Книппер, барышня из хорошего семейства, обученная пению, рисованию, игре на фортепьяно, языкам, вышиванию, танцам, когда материальные обстоятельства в семье изменились, стала зарабатывать уроками музыки. Потом выбрала сцену — и попала на нее тридцати лет от роду, закончив училище Московского филармонического общества, класс Немировича. Во все годы учебы содержала себя уроками, как многие курсистки, как ее однокурсницы.
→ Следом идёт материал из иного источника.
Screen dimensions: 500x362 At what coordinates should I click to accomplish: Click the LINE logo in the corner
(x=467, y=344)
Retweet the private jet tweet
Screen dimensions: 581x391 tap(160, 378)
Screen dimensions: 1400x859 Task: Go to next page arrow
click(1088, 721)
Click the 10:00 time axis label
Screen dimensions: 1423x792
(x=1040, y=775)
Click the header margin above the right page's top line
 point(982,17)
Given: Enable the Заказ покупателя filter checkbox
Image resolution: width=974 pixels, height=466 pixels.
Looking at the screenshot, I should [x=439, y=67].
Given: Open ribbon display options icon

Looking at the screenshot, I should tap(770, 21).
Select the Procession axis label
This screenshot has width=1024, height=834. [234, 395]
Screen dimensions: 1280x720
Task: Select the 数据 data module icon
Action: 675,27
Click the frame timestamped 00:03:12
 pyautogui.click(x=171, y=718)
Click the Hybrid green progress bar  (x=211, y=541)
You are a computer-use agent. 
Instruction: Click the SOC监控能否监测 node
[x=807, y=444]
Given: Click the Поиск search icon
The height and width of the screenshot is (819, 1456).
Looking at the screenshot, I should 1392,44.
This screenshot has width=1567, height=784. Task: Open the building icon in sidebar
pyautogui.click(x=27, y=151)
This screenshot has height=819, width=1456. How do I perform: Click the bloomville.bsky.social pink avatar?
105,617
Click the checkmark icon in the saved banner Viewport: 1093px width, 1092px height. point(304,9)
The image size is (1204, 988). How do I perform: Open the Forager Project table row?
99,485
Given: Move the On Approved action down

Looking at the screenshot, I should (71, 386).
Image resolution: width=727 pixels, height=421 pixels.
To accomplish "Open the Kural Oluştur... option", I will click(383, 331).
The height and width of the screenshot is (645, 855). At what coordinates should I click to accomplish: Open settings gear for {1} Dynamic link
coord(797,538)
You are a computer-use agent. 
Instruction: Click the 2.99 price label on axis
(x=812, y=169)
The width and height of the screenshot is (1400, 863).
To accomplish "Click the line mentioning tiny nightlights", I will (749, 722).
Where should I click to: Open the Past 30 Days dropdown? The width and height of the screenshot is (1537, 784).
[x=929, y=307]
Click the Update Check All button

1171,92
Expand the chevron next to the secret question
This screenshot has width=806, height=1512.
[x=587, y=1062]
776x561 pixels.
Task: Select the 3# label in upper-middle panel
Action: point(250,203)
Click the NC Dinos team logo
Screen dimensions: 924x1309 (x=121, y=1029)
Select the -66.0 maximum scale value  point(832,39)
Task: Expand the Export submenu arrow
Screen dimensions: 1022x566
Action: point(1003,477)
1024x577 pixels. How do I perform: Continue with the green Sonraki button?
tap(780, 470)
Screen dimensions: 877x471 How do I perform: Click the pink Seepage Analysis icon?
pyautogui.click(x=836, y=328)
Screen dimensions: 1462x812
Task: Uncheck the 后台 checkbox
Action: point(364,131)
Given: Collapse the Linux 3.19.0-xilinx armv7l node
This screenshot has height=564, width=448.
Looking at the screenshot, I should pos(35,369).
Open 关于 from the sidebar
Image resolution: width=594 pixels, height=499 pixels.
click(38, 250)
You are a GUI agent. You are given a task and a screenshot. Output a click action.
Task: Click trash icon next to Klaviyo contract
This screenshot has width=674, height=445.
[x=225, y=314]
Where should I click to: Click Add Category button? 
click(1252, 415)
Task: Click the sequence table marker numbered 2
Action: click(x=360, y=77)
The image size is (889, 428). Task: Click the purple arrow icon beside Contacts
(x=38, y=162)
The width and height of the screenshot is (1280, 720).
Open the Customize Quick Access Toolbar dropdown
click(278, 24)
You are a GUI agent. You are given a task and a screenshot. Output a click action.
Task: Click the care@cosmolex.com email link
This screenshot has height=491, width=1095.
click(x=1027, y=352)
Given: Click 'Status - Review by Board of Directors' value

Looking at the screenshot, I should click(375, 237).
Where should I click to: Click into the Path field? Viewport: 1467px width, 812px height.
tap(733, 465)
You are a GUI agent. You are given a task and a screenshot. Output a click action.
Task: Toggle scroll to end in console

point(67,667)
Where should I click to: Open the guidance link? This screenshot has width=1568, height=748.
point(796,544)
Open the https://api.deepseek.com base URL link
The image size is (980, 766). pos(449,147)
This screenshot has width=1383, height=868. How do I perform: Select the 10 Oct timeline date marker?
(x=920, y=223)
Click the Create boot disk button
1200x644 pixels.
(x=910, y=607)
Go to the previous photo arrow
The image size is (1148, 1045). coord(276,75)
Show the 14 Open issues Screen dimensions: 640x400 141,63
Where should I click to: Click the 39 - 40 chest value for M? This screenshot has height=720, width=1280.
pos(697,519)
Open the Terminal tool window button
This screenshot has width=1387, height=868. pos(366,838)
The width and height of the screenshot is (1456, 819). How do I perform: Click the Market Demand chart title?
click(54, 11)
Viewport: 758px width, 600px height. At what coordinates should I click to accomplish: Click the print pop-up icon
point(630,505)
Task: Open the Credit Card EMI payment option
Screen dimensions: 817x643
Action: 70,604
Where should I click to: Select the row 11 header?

Почти в таком же возрасте на сцену поступила и Комиссаржевская. «Славный, симпатичный», по словам Чехова, талант Веры Федоровны трогал автора «Чайки». Ценил он и заботу Комиссаржевской о его здоровье. Осенью 1898 года она заклинала Чехова поехать к доктору, будто бы успешно лечившему чахотку: «Сделайте, сделайте, сделайте, сделайте, сделайте, я не знаю, как Вас просить. <…> Но ужасно, если Вы не сделаете, прямо боль мне причините. Сделаете? Да?» Она не могла скрыть своего «хорошего чувства» к Чехову. Была искренна, по ее выражению, «до дна» и ждала от него того же. Вера Федоровна просила Чехова писать ей, почувствовать, как она этого ждет, как ей хотелось бы повидать его.
Чехов всегда отвечал ей искренно, тепло. Желал ей благополучия, «счастья и всего, что только есть хорошего на этом свете». Но что-то словно удерживало его от активной переписки с актрисой. Может быть, отпугивал эмоциональный напор, даже такой понятный, как забота о его здоровье?